Die zwei Brüder setzen sich ernsthaft mit den Inhalten ihres Glaubens auseinander. Solch exemplarisches Verhalten scheint heute unter Christenmenschen eher selten zu sein. Begründet wird diese Vernachlässigung der Glaubenslehre meist mit dem Hinweis, dass wir ja alle zum gleichen Gott beten. Praktisch bedeutet das, dass sich die Ökumene irgendwann ganz von selber totläuft, weil die Unterschiede zwischen den Konfessionen nur noch für eine Minderheit von Interesse sind.

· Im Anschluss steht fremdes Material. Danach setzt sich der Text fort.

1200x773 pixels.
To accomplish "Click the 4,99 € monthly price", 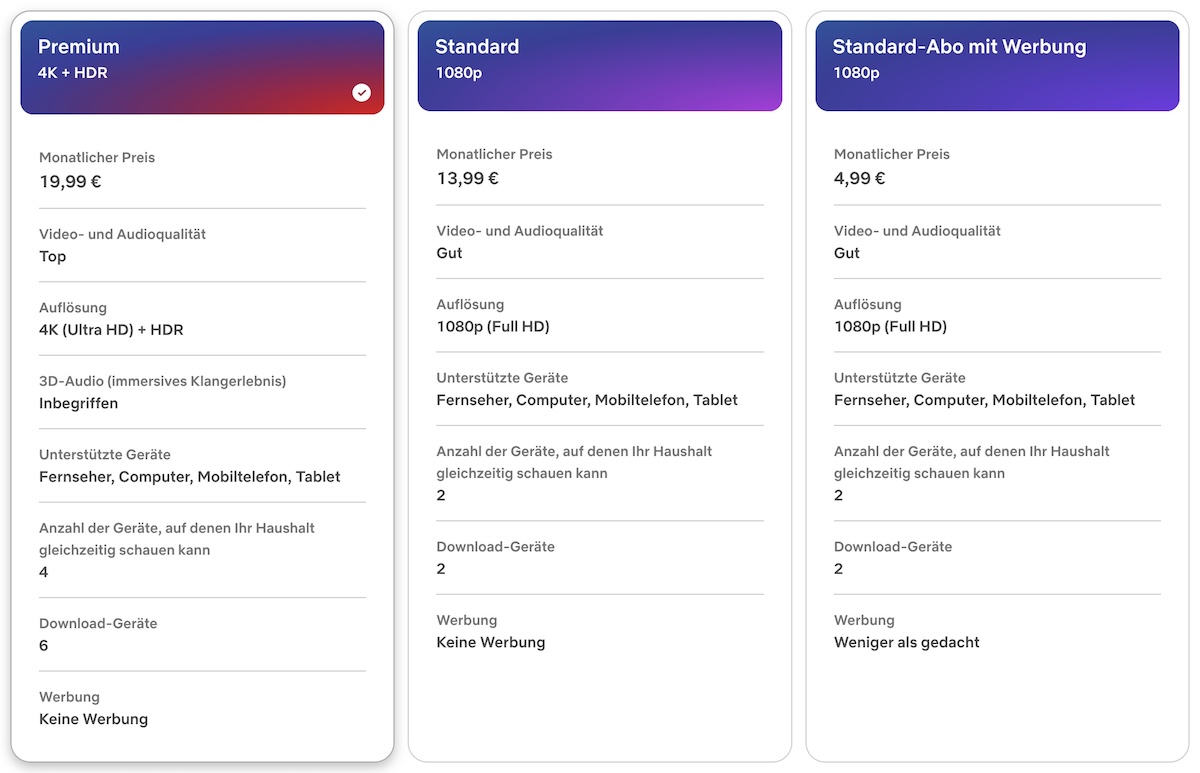I will click(x=860, y=178).
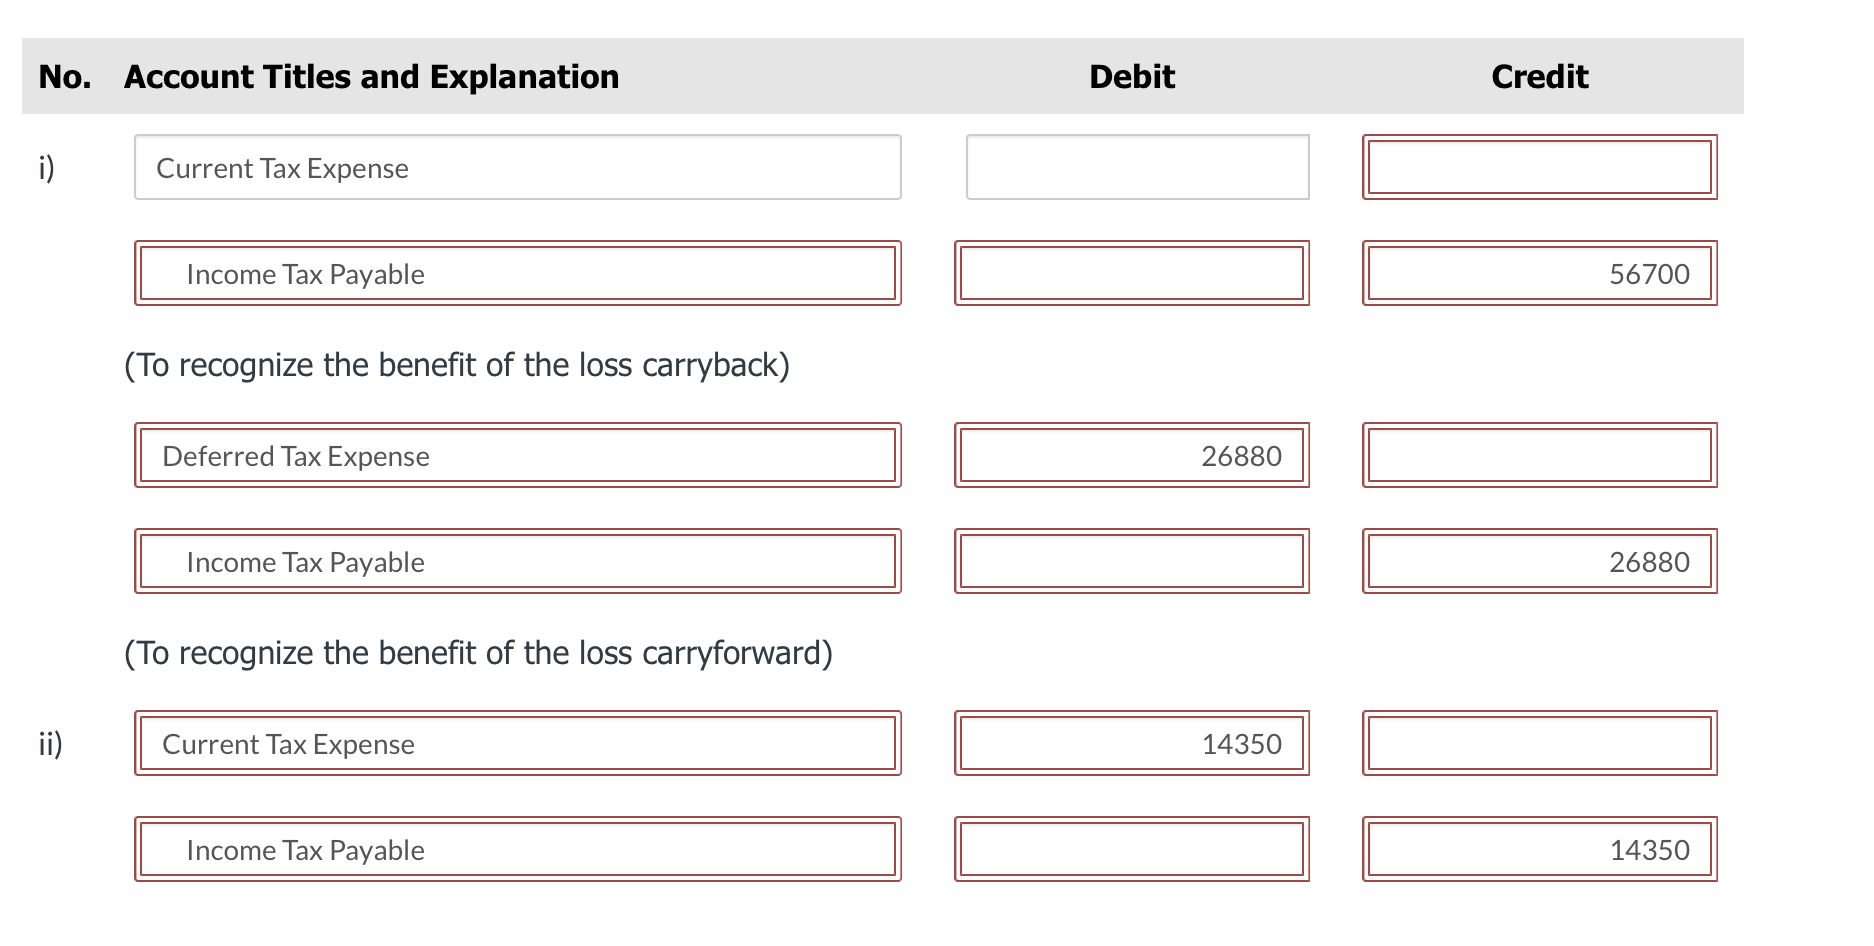The height and width of the screenshot is (946, 1874).
Task: Click the empty Credit field beside Deferred Tax Expense
Action: (x=1539, y=455)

WENN RECHTGLÄUBIGE IRREN UND IRRENDE RECHT BEHALTEN
Mehr als drei Jahrzehnte habe ich in Rom verbracht. Während dieser Zeit habe ich die römische Basilika Sant’Agostino Dutzende Male besucht. Und dort immer wieder auch die von Andrea Contucci, genannt Sansovino, um 1510 geschaffene Anna Selbdritt betrachtet, die zu den berühmtesten Skulpturen dieses Künstlers gehört. Die Madonna hält das Jesuskind auf ihrem Schoß, während Anna den rechten Arm um Marias Schultern legt und lächelnd auf die beiden herabblickt. Ihr Lächeln ist geheimnisvoll und wissend – oder hintergründig, und zwar auf eine Art, die mich seit jeher irritierte. Inzwischen weiß ich weshalb. Erst anlässlich meines letzten Romaufenthalts ist mir nämlich aufgefallen, dass die alte Anna mit ihren Füßen auf ein dickes Buch tritt. Dieses Buch symbolisiert das Alte Testament, das ihrer Ansicht zufolge (oder vielmehr nach Ansicht des Künstlers) seit der Ankunft Jesu überholt und damit überflüssig geworden ist. Offenbar hat sich Sansovino keine Rechenschaft darüber gegeben, dass Jesus Jude und dass die erstbundlichen Schriften seine Bibel waren. Auch seinen jesusgläubigen Auftraggebern scheint entgangen zu sein, dass diese Darstellung der Anna Selbdritt eine Theorie ins Bild umsetzt, welche die Kirche im zweiten Jahrhundert als höchst verderbliche Ketzerei betrachtete. Damals nämlich verwarf ein gewisser Marcion das ganze Erste Testament in Bausch und Bogen, weil es angeblich einen bösartigen Weltenschöpfer propagiert. Diese ablehnende Haltung schienen, wenn auch aus anderen Gründen, die Glaubensstreiter, welche die besagte Skulptur orderten, ebenfalls zu teilen. Wozu, werden sie sich gesagt haben, benötigen wir noch die Lehren eines Mose und die Mahnrufe der Propheten, seit Jesus als Lehrer und Meister und Messias in Erscheinung getreten ist!? Dabei übersahen sie, dass viele neutestamentliche Aussagen ohne Kenntnis der erstbundlichen Schriften völlig unverständlich bleiben. Und dass das Erste Testament spirituelle Reichtümer enthält, die wir so im Neuen einfach nicht vorfinden – denken wir bloß an den im Psalterium enthaltenen Gebetsschatz oder an die pralle Lebensfreude und Liebeslust, wie sie im Hohelied zum Ausdruck kommt. Statt der Inschrift, die am Fuß der Statuengruppe an ihren Schöpfer erinnert, müsste dort eigentlich eine Warnung stehen mit dem Hinweis, dass auch Menschen mit den frömmsten Absichten sich gelegentlich auf Irrwege begeben.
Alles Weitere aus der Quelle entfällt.